EPRI Looks at High-Density Polyethylene for Pipes in Nuclear Plants
Metallic pipes form the backbone of cooling systems in nuclear power plants. Steel is an affordable, strong, readily available, and well-understood material that has been used in pipes in various settings for 150 years. However, it can degrade when exposed to water, presenting potential plant safety and reliability problems.
Since 2005, EPRI has examined high-density polyethylene (HDPE) as an alternative. Made from petroleum, HDPE is a hard, tough, corrosion-resistant plastic, commonly used for natural gas distribution pipes, municipal water transport, and fire protection systems.

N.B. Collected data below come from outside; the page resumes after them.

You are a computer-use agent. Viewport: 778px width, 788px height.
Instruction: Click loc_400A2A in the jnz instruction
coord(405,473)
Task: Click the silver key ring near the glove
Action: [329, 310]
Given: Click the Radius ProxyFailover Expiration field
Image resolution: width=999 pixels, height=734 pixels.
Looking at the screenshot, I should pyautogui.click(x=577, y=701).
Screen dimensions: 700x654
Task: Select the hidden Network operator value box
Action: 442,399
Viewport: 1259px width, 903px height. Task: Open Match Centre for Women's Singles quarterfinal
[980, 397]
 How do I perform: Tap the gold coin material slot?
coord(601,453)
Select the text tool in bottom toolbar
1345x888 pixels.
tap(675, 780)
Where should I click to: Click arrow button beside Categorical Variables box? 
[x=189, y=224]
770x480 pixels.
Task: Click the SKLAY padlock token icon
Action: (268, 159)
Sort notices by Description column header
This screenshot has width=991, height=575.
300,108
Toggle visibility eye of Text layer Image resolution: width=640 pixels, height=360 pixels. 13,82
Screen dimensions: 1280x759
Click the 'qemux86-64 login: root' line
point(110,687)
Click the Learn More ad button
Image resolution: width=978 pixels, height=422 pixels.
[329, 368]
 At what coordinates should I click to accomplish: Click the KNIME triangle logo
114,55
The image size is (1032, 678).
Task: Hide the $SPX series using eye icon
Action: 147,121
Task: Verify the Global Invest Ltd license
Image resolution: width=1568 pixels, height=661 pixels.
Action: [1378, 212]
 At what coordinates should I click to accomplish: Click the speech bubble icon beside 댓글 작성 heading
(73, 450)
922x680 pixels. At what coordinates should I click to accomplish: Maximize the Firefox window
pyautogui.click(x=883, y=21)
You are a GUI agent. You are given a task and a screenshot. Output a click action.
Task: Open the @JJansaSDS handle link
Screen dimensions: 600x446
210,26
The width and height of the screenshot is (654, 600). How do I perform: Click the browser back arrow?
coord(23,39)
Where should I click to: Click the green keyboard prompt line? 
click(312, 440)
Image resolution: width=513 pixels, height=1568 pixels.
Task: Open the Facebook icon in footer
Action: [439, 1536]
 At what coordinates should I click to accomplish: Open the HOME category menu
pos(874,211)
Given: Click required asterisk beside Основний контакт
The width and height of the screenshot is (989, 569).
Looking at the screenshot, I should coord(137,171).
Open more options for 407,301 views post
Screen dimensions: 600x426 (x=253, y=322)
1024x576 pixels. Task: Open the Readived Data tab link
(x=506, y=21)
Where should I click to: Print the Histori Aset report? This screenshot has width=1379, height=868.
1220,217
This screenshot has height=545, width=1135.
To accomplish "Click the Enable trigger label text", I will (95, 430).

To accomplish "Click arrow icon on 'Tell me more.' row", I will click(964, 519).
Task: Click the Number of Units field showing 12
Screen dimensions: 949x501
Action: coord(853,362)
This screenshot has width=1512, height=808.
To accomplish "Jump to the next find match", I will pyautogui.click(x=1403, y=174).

“We have a great opportunity to use this advanced material, HDPE, which undergoes none of the corrosion processes that we see in carbon steel piping,” said EPRI Principal Technical Leader Ryan Wolfe. “Before utilities could deploy HDPE pipes in nuclear plants, several technical questions had to be answered. Our research has been aimed at determining whether they are an acceptable alternative to steel pipes.”
When utilities initiate projects to use HDPE pipes in nuclear plants, they do so using an American Society of Mechanical Engineers (ASME) Code Case. This Code Case uses extensive EPRI research performed over the past 12 years as a technical basis.
Scratches, Windows, and Joints
When plastic pipes are moved during construction or installation, their surfaces can get scratched by rocks, soil, and debris. One EPRI test is examining the extent and degree of scratching that HDPE pipes can sustain safely.
“The HDPE piping performed well,” said Wolfe. For two years, pipes with scratches deeper than what is permitted under the ASME Code were subjected to high pressures and temperatures. No failures were observed. These results are being used to propose updates to ASME Code.
If the manufacturer did not thoroughly mix HDPE pipe ingredients, pipes may contain small transparent regions called “windows.” When such pipes are heated and joined, the windows may make the joints more susceptible to cracking. There is neither an established maximum acceptable window size nor a nondestructive technique to detect windows, challenging the use of HDPE in nuclear power plants. EPRI is collaborating with the Plastic Pipes Institute to help address these issues.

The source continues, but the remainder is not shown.